Work to complete:
Write out, word for word, only the lines from the one with "Expand the Couleur filter" to the end of the data below.

Supplied material:
Content starts
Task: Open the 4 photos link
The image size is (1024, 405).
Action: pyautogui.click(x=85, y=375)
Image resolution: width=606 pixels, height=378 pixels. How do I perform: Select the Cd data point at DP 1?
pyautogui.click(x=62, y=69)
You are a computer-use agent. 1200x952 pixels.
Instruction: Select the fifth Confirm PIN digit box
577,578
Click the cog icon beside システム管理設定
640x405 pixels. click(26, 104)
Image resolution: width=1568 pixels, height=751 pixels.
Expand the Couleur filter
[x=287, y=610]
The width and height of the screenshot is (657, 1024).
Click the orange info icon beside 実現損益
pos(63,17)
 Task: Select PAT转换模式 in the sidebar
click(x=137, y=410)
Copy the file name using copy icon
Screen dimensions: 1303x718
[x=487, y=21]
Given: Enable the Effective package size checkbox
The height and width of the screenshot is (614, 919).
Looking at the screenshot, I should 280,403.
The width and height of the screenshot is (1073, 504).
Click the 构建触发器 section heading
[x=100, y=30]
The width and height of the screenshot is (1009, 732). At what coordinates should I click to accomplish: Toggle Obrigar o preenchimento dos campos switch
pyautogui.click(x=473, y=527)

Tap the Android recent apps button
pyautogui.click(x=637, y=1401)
Content ends
Answer space:
Expand the Couleur filter
[x=287, y=610]
The width and height of the screenshot is (657, 1024).
Click the orange info icon beside 実現損益
pos(63,17)
 Task: Select PAT转换模式 in the sidebar
click(x=137, y=410)
Copy the file name using copy icon
Screen dimensions: 1303x718
[x=487, y=21]
Given: Enable the Effective package size checkbox
The height and width of the screenshot is (614, 919).
Looking at the screenshot, I should 280,403.
The width and height of the screenshot is (1073, 504).
Click the 构建触发器 section heading
[x=100, y=30]
The width and height of the screenshot is (1009, 732). At what coordinates should I click to accomplish: Toggle Obrigar o preenchimento dos campos switch
pyautogui.click(x=473, y=527)

Tap the Android recent apps button
pyautogui.click(x=637, y=1401)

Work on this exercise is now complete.